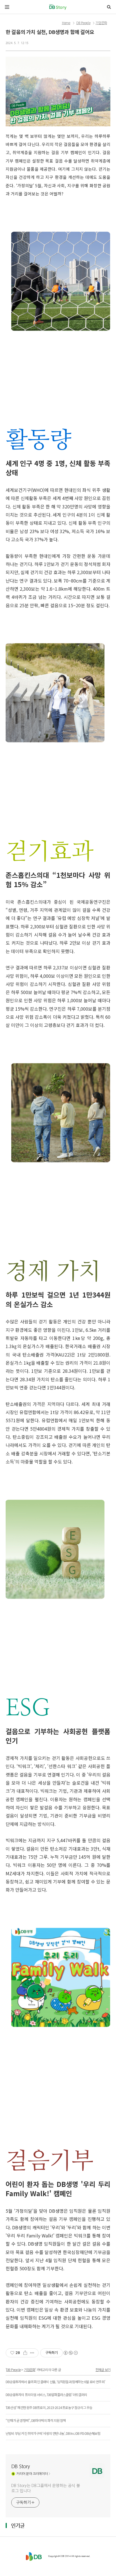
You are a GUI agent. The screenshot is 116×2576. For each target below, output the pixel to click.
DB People (83, 23)
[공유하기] (25, 2353)
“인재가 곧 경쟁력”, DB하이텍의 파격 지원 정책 (36, 2420)
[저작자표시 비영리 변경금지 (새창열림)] (70, 2353)
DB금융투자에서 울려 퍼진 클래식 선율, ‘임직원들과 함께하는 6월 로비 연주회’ (55, 2381)
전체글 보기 (102, 2369)
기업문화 (101, 23)
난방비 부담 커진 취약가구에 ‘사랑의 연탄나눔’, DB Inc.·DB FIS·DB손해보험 (53, 2433)
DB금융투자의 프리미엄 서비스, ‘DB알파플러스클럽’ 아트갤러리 (46, 2394)
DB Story (20, 2466)
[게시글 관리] (32, 2353)
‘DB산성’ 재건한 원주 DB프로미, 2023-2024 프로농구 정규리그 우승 (49, 2407)
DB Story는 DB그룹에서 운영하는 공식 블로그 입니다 (45, 2488)
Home (66, 23)
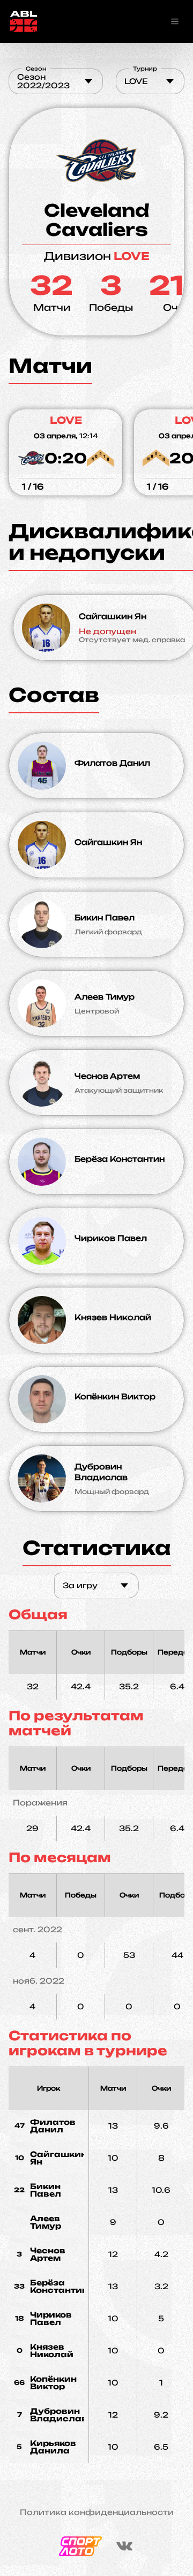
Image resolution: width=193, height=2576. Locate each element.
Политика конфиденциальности (97, 2512)
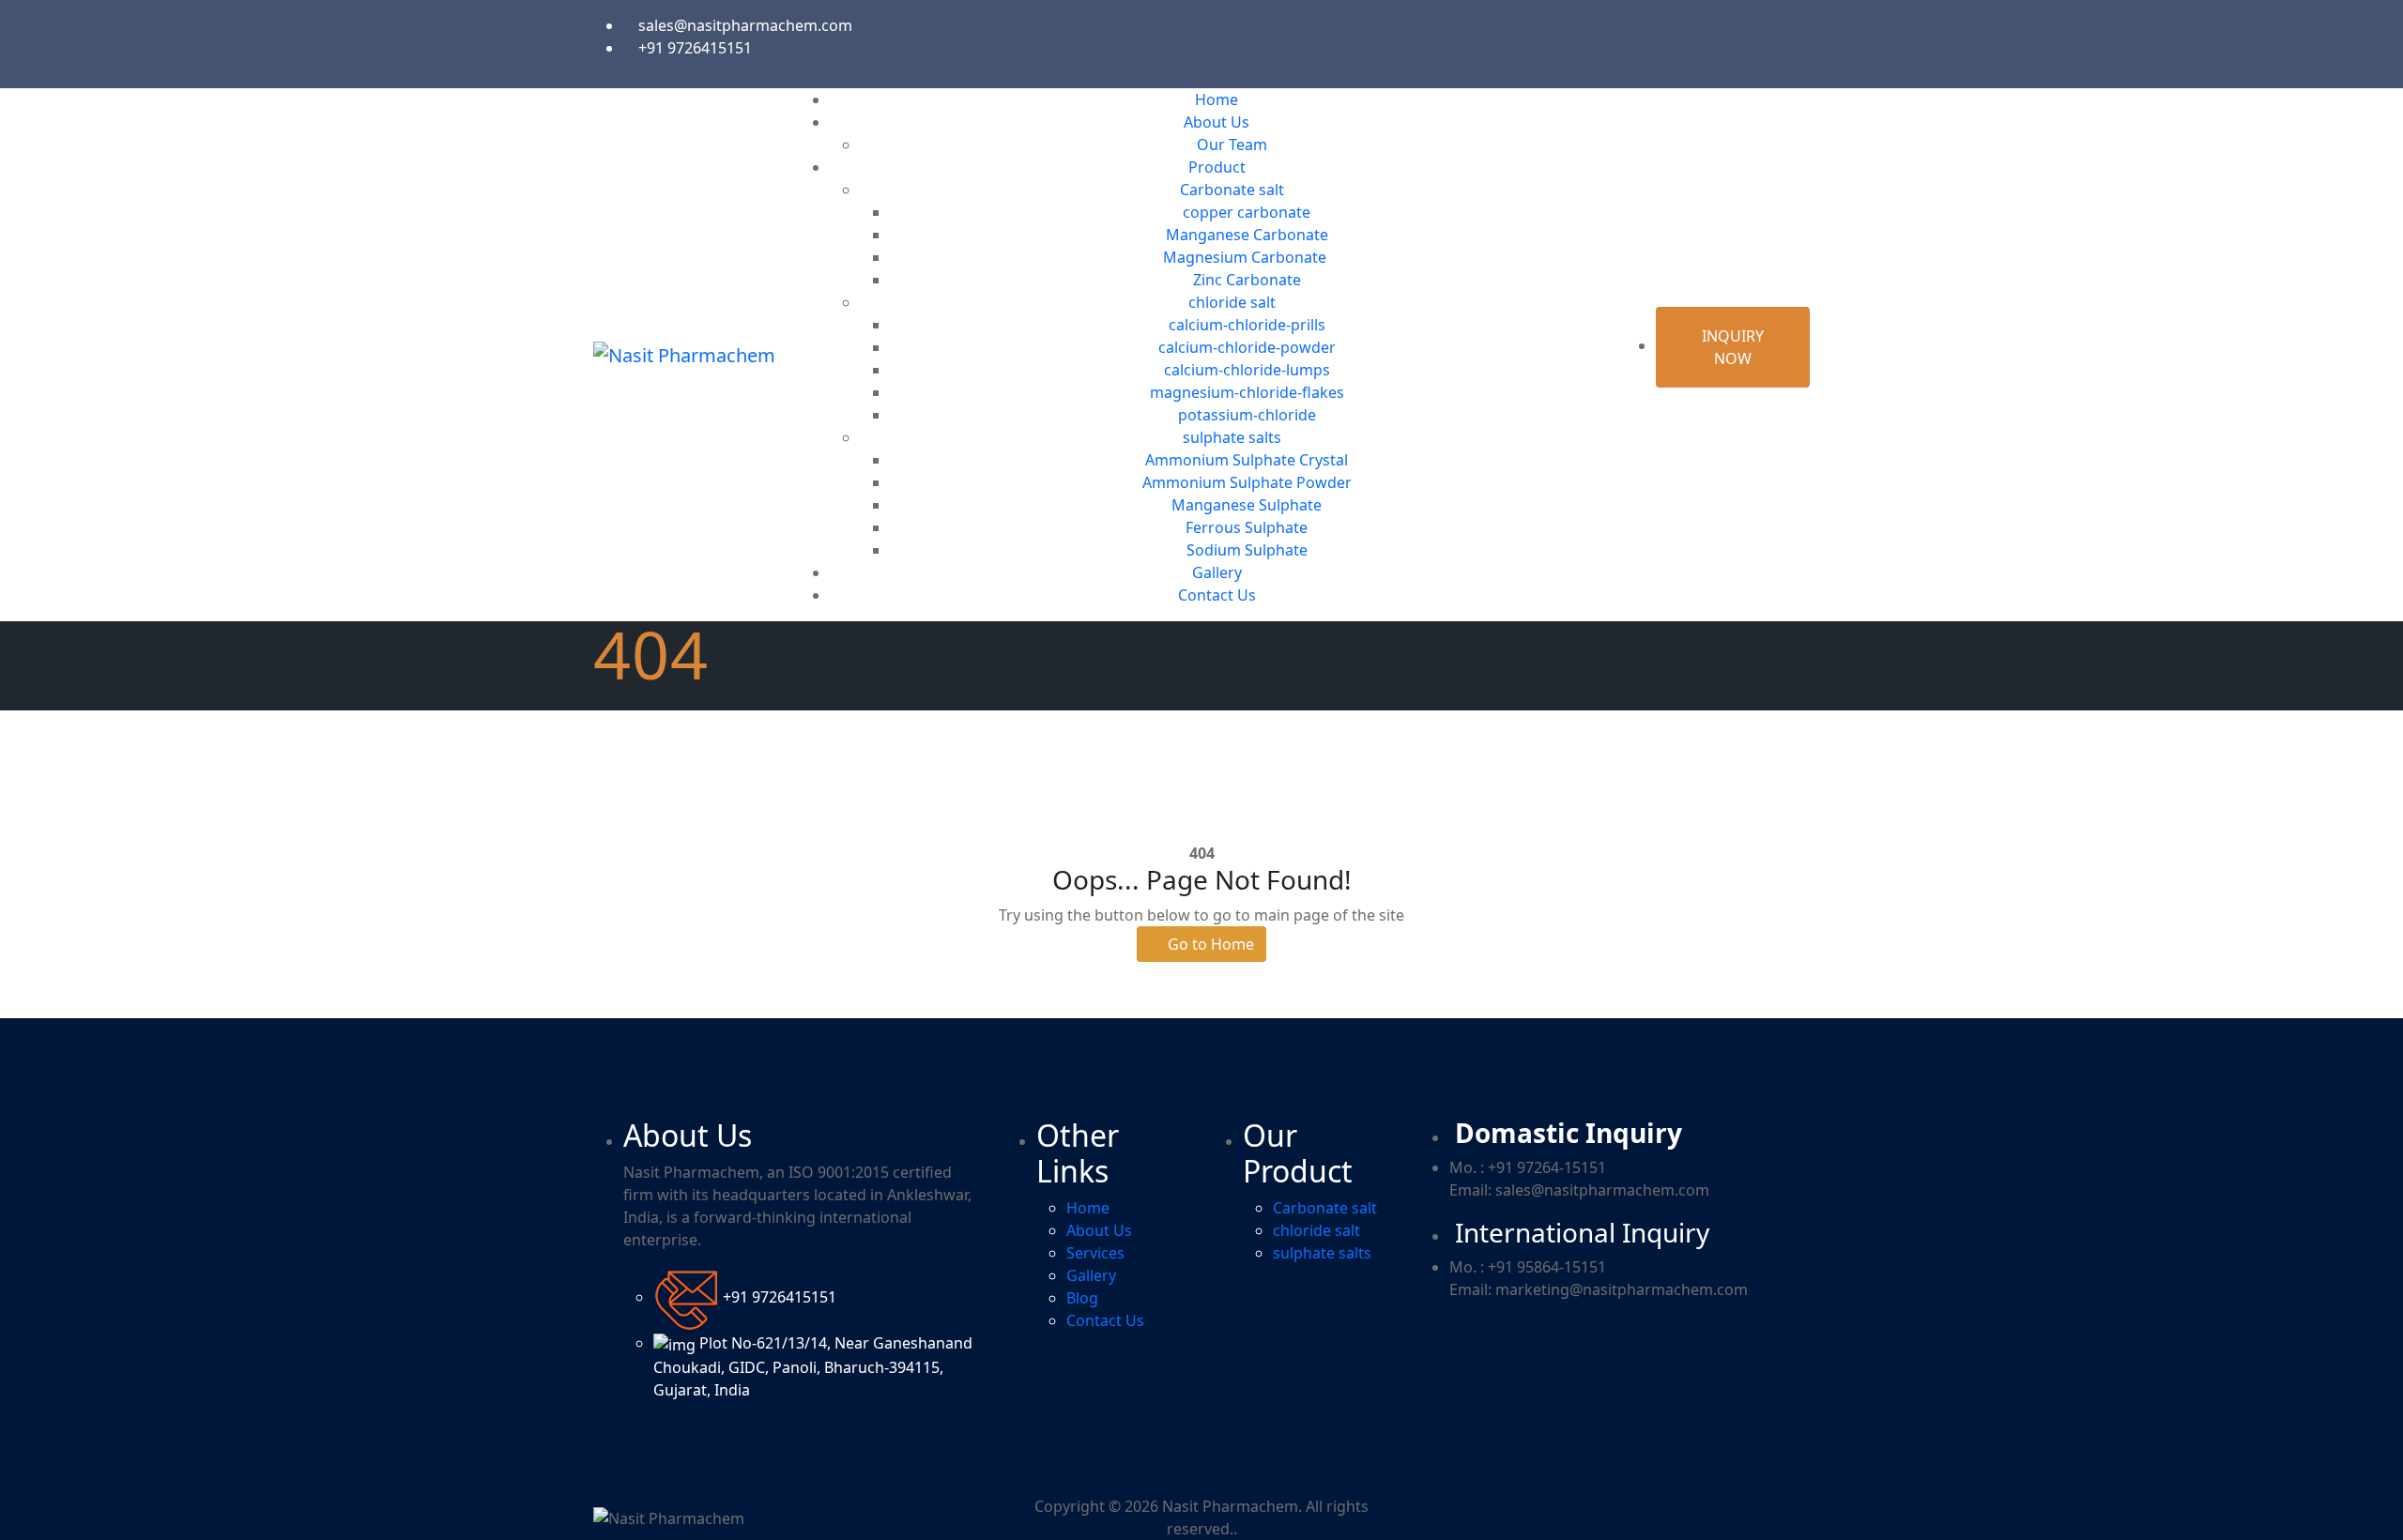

## Task item
Search the preceding listing for the word "each" and pull out every line that holds it.

## Result for this task
You are a GUI agent. The screenshot is 116×2576. For each target below, output the pixel to click.
Image resolution: width=193, height=2576. Locate each element.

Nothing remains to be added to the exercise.